- **EXERCICE A**:
Répondez aux questions suivantes d'après l'extrait choisi :
(i) Comment se nommait l'architecte grec employé par Mahomet II ?
(ii) Sur les ruines de quelle église la mosquée fut-elle construite ?
(iii) Combien d'écoles et d'hôpitaux l'architecte construisit-il en dépendance de cette mosquée ?

═════ EXTRAIT CHOISI

On a conservé encore aux chrétiens une église, et une rue entière qui leur appartient en propre, en faveur d’un architecte grec nommé Christobule. Cet architecte avait été employé par Mahomet II pour construire une mosquée sur les ruines de l’église des Saints-Apôtres, ancien ouvrage de Théodora, femme de l’empereur Justinien ; et il avait réussi à en faire un édifice qui approche de la beauté de Sainte-Sophie. Il construisit aussi, par ordre de Mahomet, huit écoles et huit hôpitaux dépendants de cette mosquée ; et c’est pour prix de ce service que le sultan lui accorda la rue dont je parle, dont la possession demeura à sa famille. Ce n’est pas un fait digne de l’histoire qu’un architecte ait eu la propriété d’une rue ; mais il est important de connaître que les Turcs ne traitent pas toujours les chrétiens aussi barbarement que nous nous le figurons. Aucune nation chrétienne ne souffre que les Turcs aient chez elle une mosquée, et les Turcs permettent que tous les Grecs aient des églises. Plusieurs de ces églises sont des collégiales ; et on voit dans l’Archipel des chanoines sous la domination d’un bacha.

══════════

- **EXERCICE B**:
Recopiez le listing depuis son début jusqu'à la ligne contenant "Looking at the", cette ligne comprise, en substituant "pair of numbers" à "coordinate pair" et sans rien changer d'autre. Laissez les images de côté dans votre réponse.

═════ LISTE AFFICHÉE

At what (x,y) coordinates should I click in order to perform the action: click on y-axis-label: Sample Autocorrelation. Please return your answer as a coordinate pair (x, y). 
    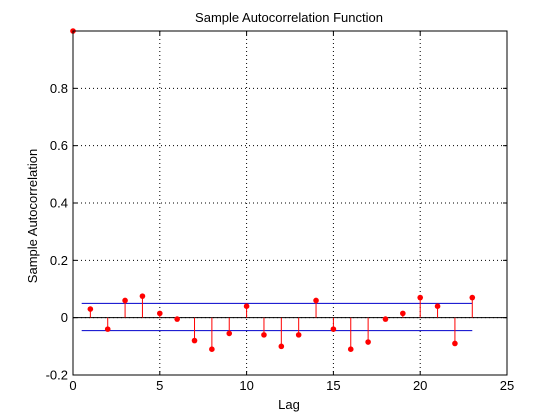
    Looking at the image, I should click on (32, 216).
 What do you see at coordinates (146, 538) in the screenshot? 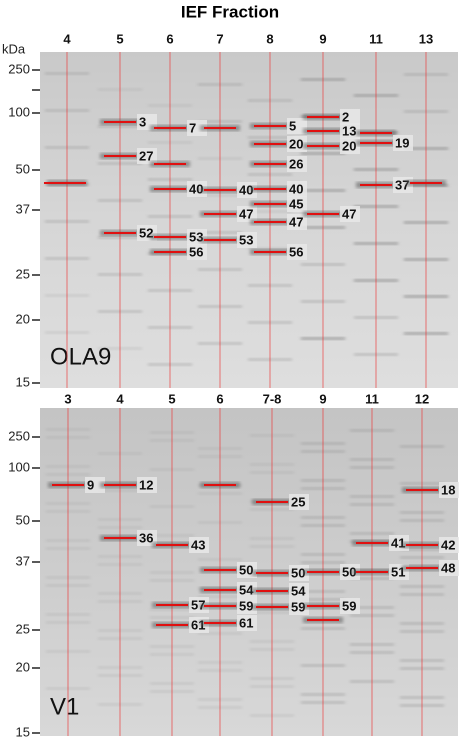
I see `band-label: 36` at bounding box center [146, 538].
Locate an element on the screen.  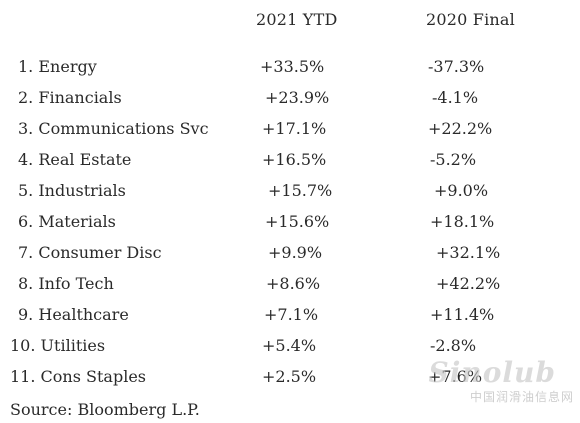
cell-2021-ytd: +16.5% is located at coordinates (294, 160).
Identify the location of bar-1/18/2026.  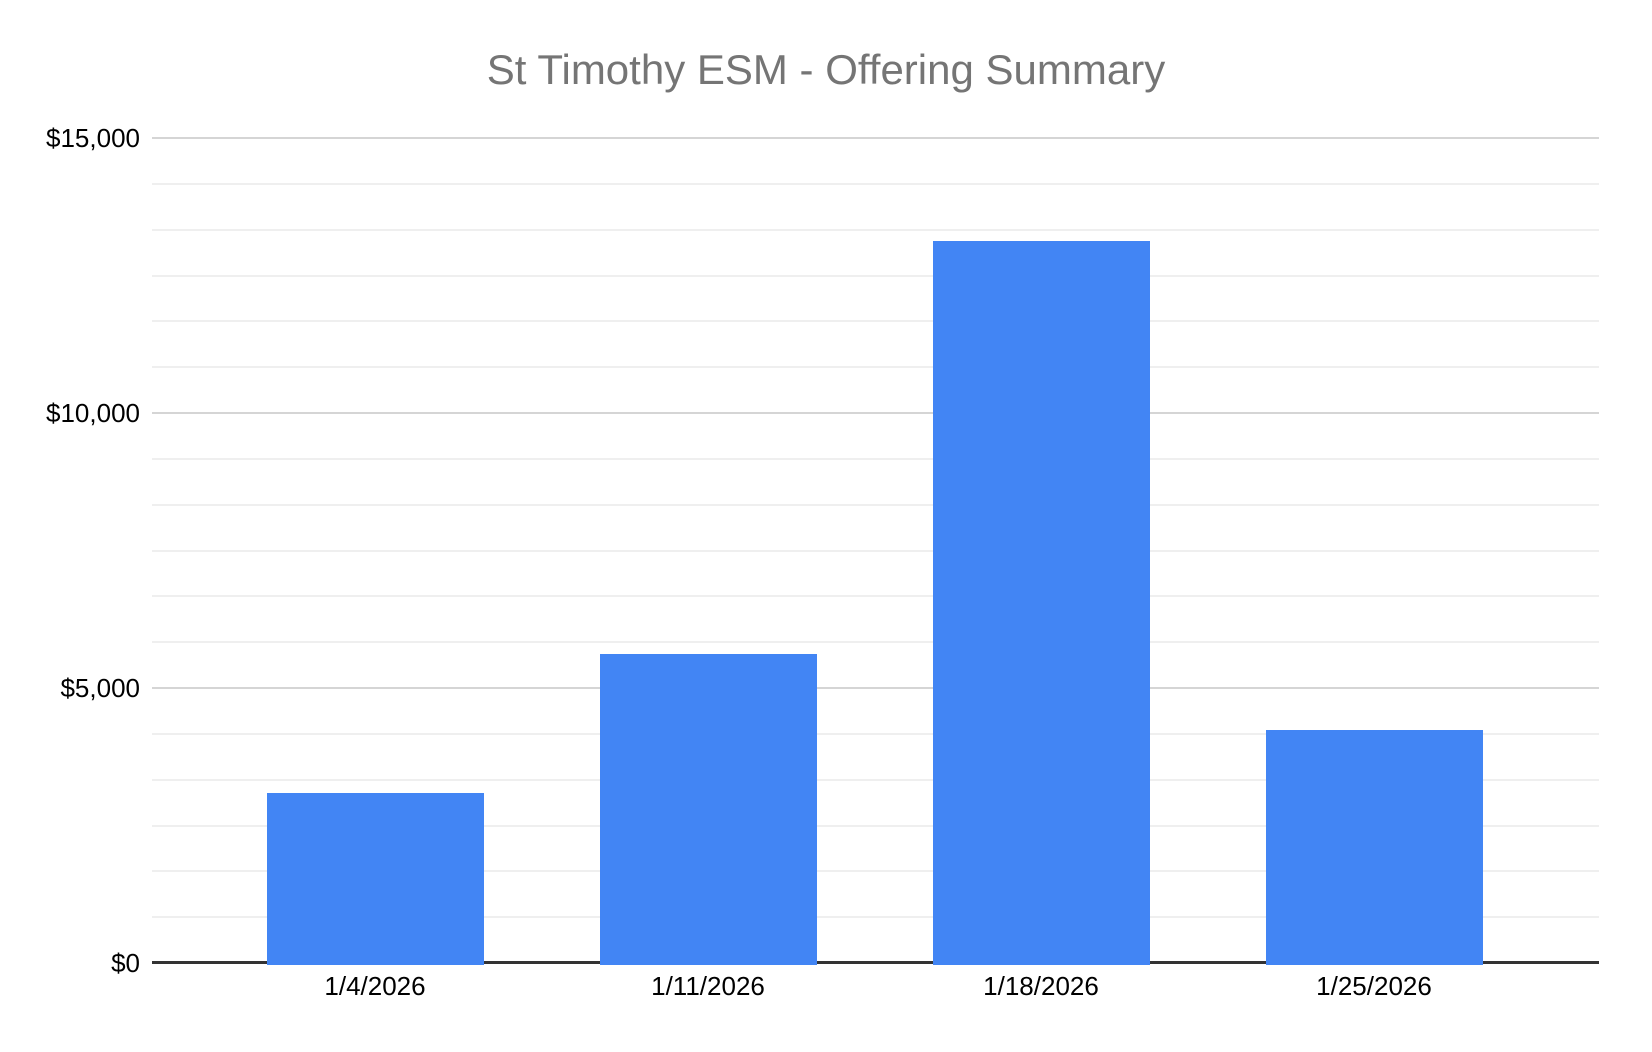
(1041, 603).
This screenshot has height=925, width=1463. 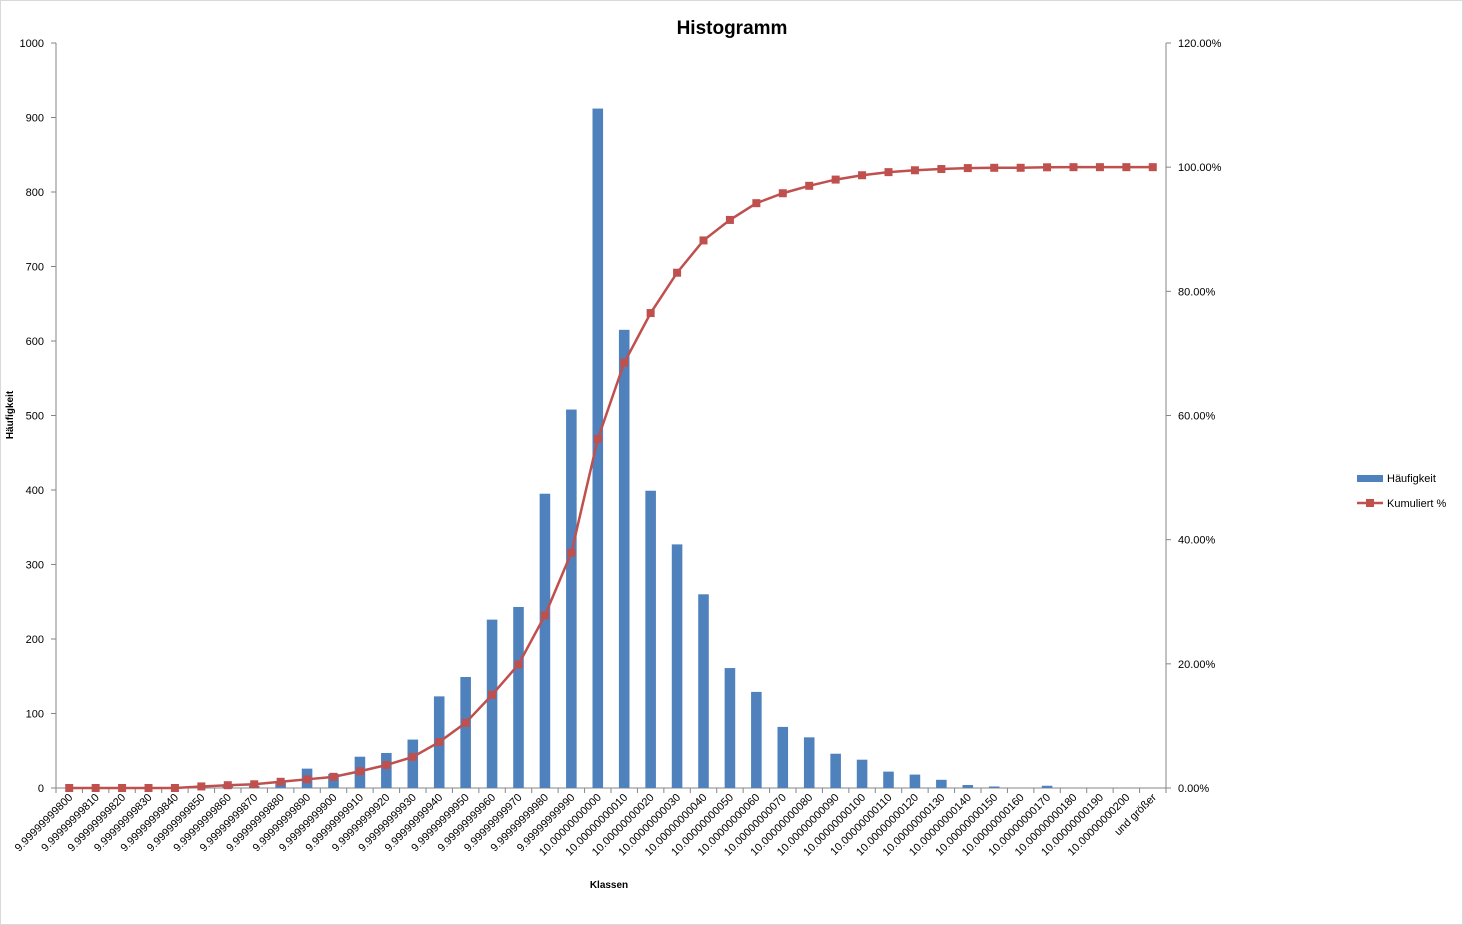 I want to click on y2-tick-label: 120.00%, so click(x=1200, y=44).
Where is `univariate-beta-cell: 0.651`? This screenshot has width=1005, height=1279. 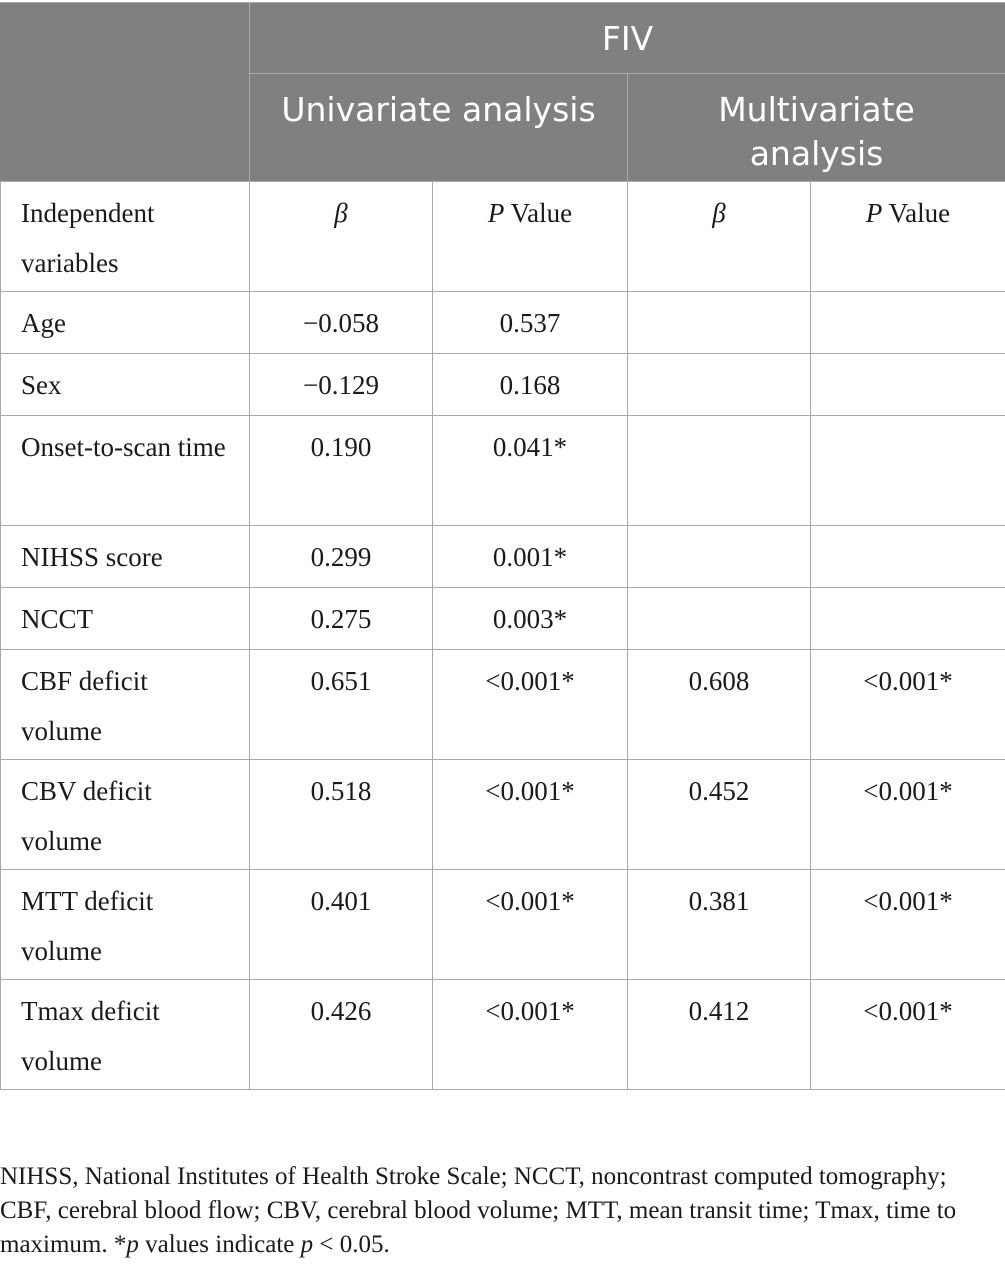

══════════

- **CORRIGÉ A**:
(i) Il se nommait Christobule.
(ii) La mosquée fut construite sur les ruines de l'église des Saints-Apôtres.
(iii) Il construisit huit écoles et huit hôpitaux.

- **CORRIGÉ B**:
At what (x,y) coordinates should I click in order to perform the action: click on y-axis-label: Sample Autocorrelation. Please return your answer as a pair of numbers (x, y). 
    Looking at the image, I should click on (32, 216).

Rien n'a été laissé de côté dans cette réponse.